Prompt a:
Edit the rows in the stretch from the line containing "242x197 pixels. At" through the line containing "point(610,48)" so that "Excel" becomes "CSV", with everything else left as it is. Give back only those lines.

* Start Extract to read *

Sunday, February 06, 2005

Probably Not a Coincidence

(The post below was only a small part of a really great trip, so don't get too depressed!)

Ladybug and I drove 280 miles (or so) from Ashland to Portland today. I passed several people along the way (I like to cruise along at a brisk pace). Well, actually, we probably passed well over a hundred cars and trucks. A few cars passed me too. Out of all those cars, two were driven by black people (no, I wasn't doing a racial count, but you don't really need to in Southern Oregon). I passed both of them and left them behind me. We stopped for lunch in Eugene and many of those who passed up continued ahead of us. We caught up to several of them.

We passed a police car north of Eugene, but apparently he hadn't found a good mark yet. That was odd since I approached him at 75 mph (in a 65 mph zone) and so did everyone else. We all slowed down too late. Relieved, we continued on. Near Salem, we passed another cop who had stopped one of the two sets of black people on I-5 during that time of the day. I won't say he wasn't speeding. Everyone was speeding. I just wonder, why him? I passed him at 75 mph earlier, so either he sped up or got nailed at a marginal speed. Either way, it is hard not to conclude that he was cherry-picked from the crowd.

Of course, this isn't the first DWB-type (driving while black) experience I've been part of. The only time I have ever been pulled over without getting a warning (so far, no tickets...knock on ivory), I had a black, male passenger in the car. Considering he is the only black adult male passenger in my car as far back as I can remember, I find it hard to chalk this up to experience either.

* End Extract to read *
* Start Task input *

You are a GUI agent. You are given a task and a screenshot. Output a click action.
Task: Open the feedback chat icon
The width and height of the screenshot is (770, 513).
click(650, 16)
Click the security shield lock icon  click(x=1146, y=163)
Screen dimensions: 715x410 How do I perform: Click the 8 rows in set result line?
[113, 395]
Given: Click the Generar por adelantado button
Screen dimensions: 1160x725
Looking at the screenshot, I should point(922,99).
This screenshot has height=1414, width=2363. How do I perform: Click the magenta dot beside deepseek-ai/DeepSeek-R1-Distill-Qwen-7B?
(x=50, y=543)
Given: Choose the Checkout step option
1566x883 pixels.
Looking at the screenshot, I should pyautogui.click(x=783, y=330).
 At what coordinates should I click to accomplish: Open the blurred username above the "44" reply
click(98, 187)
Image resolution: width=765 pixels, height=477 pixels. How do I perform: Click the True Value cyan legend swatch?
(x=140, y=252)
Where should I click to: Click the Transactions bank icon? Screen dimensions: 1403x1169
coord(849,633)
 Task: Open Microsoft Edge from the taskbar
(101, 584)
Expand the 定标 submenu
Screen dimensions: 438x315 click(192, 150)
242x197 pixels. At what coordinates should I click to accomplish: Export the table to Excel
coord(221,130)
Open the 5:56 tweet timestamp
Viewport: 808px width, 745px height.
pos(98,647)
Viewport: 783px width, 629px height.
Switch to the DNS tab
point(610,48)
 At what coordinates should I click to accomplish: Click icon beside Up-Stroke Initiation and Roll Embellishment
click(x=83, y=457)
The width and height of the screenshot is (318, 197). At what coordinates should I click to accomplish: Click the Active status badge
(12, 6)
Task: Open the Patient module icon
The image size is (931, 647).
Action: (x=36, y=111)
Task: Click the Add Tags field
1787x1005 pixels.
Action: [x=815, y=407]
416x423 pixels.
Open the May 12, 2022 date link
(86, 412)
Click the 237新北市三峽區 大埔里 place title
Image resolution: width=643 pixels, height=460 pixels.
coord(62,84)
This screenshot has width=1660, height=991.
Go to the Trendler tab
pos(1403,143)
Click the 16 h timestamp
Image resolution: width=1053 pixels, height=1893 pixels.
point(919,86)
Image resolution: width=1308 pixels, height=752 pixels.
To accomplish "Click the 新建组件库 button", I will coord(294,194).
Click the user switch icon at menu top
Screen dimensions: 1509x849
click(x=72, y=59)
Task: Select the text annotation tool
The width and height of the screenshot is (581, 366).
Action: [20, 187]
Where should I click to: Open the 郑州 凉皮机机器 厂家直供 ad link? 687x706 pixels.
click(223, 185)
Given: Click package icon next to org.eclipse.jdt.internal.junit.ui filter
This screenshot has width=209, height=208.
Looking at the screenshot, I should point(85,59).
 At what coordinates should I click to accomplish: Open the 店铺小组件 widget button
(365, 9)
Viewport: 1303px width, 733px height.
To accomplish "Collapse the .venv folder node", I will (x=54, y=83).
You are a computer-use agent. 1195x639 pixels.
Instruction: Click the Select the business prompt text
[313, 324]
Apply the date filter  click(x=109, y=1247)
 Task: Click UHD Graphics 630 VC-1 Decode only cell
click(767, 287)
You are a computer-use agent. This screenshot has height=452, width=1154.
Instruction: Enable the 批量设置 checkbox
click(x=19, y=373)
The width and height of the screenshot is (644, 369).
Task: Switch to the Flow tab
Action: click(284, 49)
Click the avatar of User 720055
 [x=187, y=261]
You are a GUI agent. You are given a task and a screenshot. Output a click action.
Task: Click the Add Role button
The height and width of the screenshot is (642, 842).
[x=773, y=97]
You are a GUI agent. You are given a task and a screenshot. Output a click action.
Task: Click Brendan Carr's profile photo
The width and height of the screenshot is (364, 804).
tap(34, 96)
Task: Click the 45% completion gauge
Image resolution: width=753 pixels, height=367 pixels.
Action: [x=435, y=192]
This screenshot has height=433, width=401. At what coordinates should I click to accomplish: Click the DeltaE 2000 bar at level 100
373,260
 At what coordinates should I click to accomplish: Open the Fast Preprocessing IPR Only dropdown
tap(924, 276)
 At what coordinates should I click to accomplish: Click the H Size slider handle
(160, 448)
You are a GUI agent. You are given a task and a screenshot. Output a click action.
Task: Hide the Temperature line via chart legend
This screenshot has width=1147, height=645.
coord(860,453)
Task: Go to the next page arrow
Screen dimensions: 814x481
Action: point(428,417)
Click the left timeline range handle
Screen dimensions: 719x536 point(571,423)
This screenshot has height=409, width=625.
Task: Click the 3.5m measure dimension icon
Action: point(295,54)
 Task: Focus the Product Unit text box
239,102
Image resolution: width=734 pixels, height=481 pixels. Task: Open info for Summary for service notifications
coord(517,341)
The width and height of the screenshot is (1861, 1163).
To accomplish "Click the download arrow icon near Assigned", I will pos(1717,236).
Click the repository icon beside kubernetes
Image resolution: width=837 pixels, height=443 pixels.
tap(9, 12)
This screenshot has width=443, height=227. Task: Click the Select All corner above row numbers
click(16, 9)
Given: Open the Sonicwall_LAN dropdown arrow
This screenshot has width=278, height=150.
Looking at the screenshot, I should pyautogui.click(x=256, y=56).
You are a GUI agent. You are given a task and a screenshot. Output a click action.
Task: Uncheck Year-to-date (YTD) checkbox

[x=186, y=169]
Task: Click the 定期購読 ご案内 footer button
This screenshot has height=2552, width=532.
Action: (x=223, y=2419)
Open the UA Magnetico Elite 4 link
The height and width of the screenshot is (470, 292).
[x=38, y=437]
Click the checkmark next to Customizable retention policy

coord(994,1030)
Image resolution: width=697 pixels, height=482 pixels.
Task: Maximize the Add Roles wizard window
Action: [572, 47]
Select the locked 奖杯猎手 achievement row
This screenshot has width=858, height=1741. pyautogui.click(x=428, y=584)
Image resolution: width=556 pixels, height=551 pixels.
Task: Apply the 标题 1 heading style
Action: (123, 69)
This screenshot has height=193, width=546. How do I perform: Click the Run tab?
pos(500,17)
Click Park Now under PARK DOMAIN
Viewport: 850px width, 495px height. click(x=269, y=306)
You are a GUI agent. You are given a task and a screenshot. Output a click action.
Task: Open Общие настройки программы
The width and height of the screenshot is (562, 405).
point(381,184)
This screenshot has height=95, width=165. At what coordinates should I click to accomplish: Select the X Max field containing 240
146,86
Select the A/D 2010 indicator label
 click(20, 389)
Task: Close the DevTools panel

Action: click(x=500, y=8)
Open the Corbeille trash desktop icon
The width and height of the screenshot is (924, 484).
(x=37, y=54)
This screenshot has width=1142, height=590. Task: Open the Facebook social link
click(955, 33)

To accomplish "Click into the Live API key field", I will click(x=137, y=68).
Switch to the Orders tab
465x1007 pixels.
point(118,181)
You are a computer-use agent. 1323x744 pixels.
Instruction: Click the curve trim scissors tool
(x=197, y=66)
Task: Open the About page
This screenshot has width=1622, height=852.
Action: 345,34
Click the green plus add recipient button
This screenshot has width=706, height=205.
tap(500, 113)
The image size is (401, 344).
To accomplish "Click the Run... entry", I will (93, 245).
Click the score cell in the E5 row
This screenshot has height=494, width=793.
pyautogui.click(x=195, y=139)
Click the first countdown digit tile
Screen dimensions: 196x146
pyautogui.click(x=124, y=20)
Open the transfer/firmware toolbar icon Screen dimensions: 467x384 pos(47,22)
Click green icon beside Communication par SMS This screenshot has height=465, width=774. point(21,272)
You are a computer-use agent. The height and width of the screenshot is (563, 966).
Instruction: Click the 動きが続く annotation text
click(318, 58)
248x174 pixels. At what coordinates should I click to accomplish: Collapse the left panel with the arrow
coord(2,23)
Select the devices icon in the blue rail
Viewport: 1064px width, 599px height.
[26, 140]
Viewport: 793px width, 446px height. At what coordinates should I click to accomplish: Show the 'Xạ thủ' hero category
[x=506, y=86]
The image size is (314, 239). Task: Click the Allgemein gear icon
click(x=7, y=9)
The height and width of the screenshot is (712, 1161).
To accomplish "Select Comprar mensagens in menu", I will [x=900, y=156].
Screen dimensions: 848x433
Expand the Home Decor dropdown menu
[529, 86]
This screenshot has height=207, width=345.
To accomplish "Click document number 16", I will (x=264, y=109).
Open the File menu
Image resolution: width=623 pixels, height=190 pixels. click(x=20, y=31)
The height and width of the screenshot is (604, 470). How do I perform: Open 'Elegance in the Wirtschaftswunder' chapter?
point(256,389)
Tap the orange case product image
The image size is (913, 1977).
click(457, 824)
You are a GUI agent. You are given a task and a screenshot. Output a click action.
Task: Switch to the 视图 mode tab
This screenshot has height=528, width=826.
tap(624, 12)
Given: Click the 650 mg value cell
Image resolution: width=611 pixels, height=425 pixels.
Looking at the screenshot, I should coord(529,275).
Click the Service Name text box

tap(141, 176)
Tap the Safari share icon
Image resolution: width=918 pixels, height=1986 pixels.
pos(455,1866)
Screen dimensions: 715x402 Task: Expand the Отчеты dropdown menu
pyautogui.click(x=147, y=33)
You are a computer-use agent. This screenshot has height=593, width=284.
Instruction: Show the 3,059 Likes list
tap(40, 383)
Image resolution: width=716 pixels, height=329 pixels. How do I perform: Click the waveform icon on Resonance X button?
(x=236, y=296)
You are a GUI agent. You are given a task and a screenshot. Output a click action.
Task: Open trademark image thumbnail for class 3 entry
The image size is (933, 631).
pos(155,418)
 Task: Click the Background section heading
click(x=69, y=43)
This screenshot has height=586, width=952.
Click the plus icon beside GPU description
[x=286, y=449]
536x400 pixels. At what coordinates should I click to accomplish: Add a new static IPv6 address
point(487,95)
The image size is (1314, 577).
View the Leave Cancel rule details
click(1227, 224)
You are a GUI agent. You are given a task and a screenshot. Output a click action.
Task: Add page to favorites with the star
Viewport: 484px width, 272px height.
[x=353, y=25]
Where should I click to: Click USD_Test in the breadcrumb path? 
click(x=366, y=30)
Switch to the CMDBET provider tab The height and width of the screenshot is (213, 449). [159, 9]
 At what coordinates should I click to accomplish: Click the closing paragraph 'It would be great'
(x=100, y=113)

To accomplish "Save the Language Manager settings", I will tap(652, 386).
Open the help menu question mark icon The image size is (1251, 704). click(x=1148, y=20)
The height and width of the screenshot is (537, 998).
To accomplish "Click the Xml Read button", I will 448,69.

* End Task input *

Prompt b:
Print the part of the blog post about the drive from Ashland to Portland covering the stretch from "Of course, this" through "to experience either.", word for word.

Written response a:
242x197 pixels. At what coordinates should I click to accomplish: Export the table to CSV
coord(221,130)
Open the 5:56 tweet timestamp
Viewport: 808px width, 745px height.
pos(98,647)
Viewport: 783px width, 629px height.
Switch to the DNS tab
point(610,48)

Written response b:
Of course, this isn't the first DWB-type (driving while black) experience I've been part of. The only time I have ever been pulled over without getting a warning (so far, no tickets...knock on ivory), I had a black, male passenger in the car. Considering he is the only black adult male passenger in my car as far back as I can remember, I find it hard to chalk this up to experience either.